• _Exercise objective_
What is the number of lines below that contain the word "Japan"? Respond with that number alone.

Supplied information Block Start

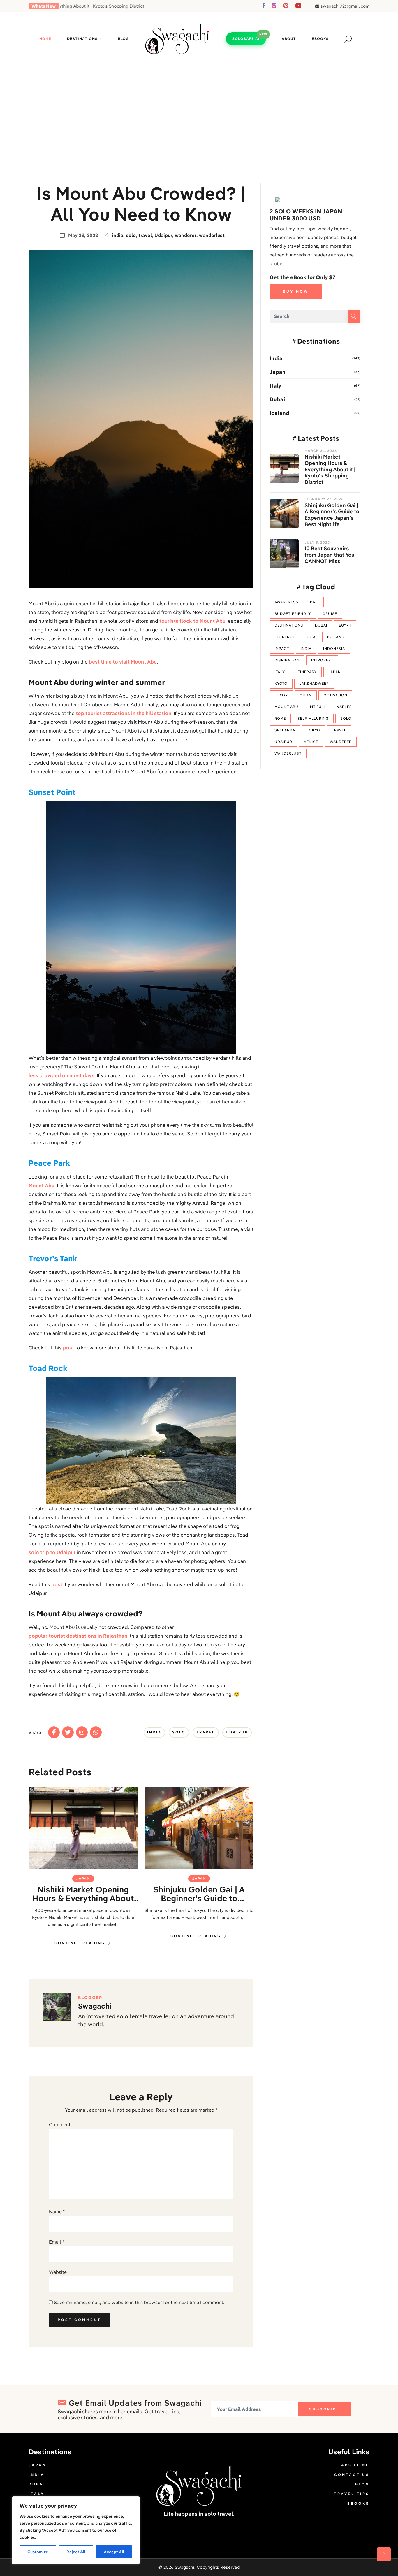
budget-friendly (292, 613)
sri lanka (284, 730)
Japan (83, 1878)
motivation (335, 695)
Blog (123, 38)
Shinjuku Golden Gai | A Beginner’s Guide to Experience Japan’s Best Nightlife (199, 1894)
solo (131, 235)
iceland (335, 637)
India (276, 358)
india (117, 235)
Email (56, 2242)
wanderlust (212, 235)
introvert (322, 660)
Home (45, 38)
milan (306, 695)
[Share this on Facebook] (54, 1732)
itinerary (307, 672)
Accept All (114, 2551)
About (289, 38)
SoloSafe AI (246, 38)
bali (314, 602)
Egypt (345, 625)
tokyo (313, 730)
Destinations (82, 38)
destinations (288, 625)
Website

Supplied information Block End
Supplied information Block Start

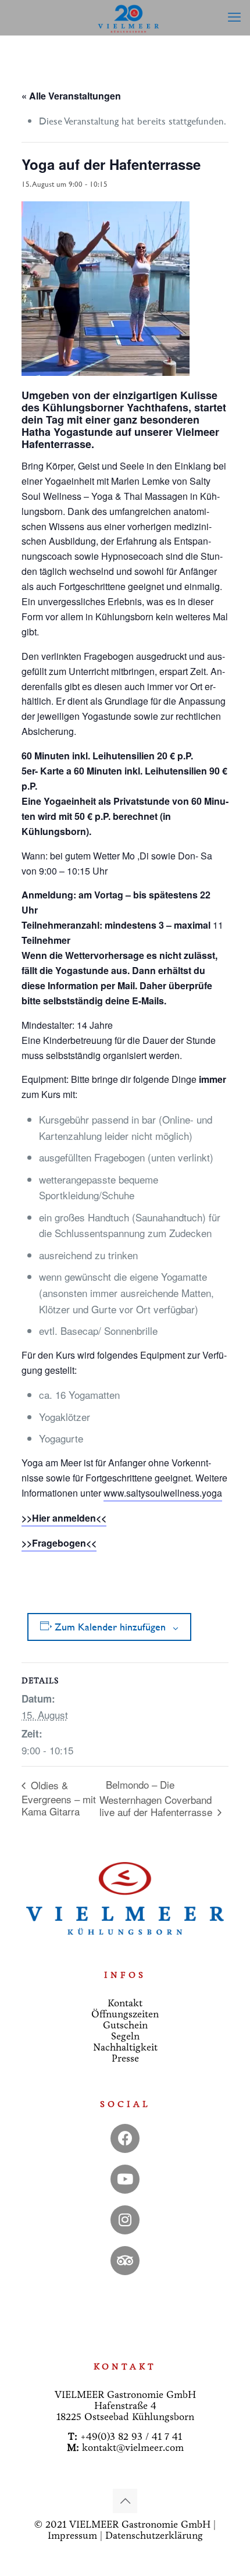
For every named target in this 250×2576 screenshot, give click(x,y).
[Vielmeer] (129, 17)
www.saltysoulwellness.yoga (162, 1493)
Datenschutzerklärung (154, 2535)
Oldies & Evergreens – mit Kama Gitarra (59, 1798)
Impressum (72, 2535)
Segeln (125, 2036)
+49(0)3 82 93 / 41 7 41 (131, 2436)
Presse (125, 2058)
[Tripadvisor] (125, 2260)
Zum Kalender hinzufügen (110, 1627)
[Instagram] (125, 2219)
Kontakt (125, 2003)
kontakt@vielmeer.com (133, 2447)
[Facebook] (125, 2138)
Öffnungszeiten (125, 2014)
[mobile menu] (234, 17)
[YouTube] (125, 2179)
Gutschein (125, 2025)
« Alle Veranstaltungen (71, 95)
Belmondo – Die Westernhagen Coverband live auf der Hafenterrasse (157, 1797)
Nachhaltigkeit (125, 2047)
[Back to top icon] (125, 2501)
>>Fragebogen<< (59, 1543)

Supplied information Block End

• _The completed task_
2